Erbgutforschung am Alpenmann: Forscher erhellen Ötzis Krankengeschichte
2010 war es Forschern gelungen, Ötzis Kern-DNA zu entziffern. Nun legten die Wissenschaftler des Bozener Instituts für Mumien und den Iceman die Auswertung seiner Erbgutsequenz vor – und konnten der Gletschermumie auch noch 21 Jahre nach ihrer Entdeckung Details der Krankengeschichte entlocken.
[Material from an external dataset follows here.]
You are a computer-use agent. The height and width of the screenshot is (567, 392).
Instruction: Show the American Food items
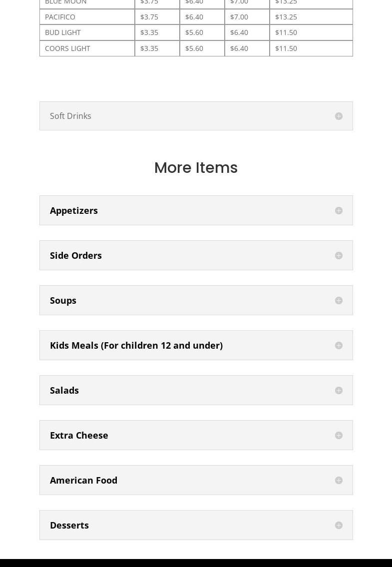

Demnach litt der Alpenmann unter einer Milchzuckerunverträglichkeit, hatte die Blutgruppe 0 Rhesusfaktor positiv und neigte zu Herz-Kreislauf-Beschwerden. Auch gelang es Genetikern der Universitäten Tübingen und des Saarlandes durch Vergleiche mit moderner DNA, Ötzis genetische Herkunft genauer einzugrenzen: So weist sein Erbgut die größten Gemeinsamkeiten mit dem Genom heutiger Korsen und Sarden auf – speziell seine Y-chromosomale Haplogruppe G2a4.
Wie die Paläogenetikerin Angela Graefen vom Institut für Mumien und den Iceman vermutet, kamen Menschen mit dieser Haplogruppe "im Zuge der so genannten 'Neolithischen Revolution' aus dem Nahen Osten nach Europa" – folglich mit Ausbreitung von Ackerbau und Viehwirtschaft. Durch Wanderbewegungen der Völkergruppen verlor sich die Haplogruppe allmählich und sei "nur noch in isolierten Regionen wie beispielsweise den mediterranen Inselregionen erhalten geblieben", sagt Graefen.
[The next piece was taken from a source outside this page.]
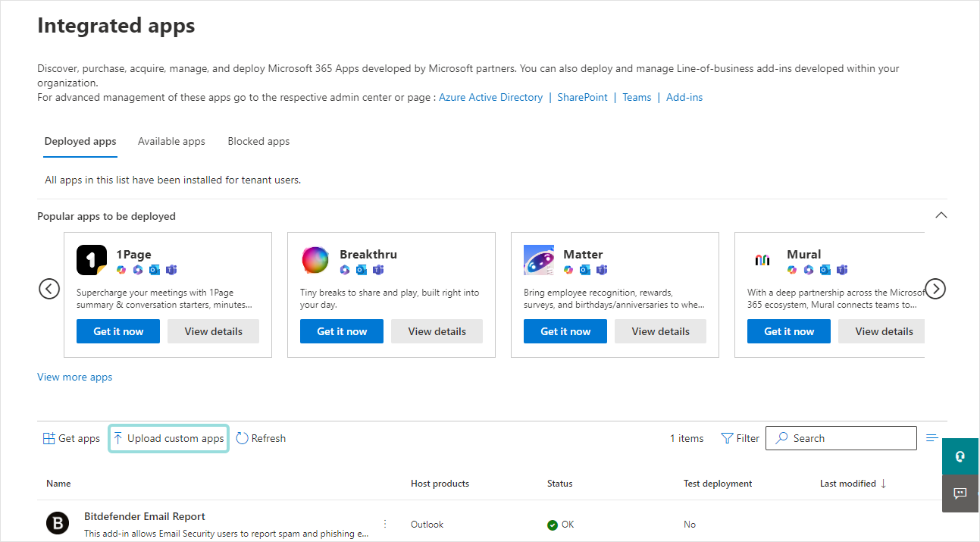Open the feedback chat icon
Überdies stellten die Forscher fest, dass sich der Mann vom Hauslabjoch mit Borreliose infiziert hatte. Mit einem Alter von 5300 Jahren liefert die Eismumie somit den frühesten bislang bekannten Nachweis für diese Infektionskrankheit, die durch Zecken übertragen wird.
Dass der Neolithiker nicht nur stark zu Arteriosklerose neigte, sondern seine Hauptschlagader und rechte Beckenarterie auch bereits verkalkt waren, entdeckten die Forscher auf CT-Bildern der Mumie. Für den leitenden Anthropologen Albert Zink vom Institut für Mumien und den Iceman ein Glücksfall: So lassen sich genetische Informationen und medizinischer Befund zusammenführen. Denn Ötzi war stark körperlich aktiv – zu wenig Bewegung als typisch neuzeitliche Ursache einer Herzerkrankung traf auf ihn also nicht zu. "Dass solche genetischen Veranlagungen schon zu Zeiten von Ötzi vorhanden waren, ist für uns sehr interessant", so Zink. "Es zeigt, dass Herz-Kreislauf-Erkrankungen keineswegs moderne Zivilisationskrankheiten sind."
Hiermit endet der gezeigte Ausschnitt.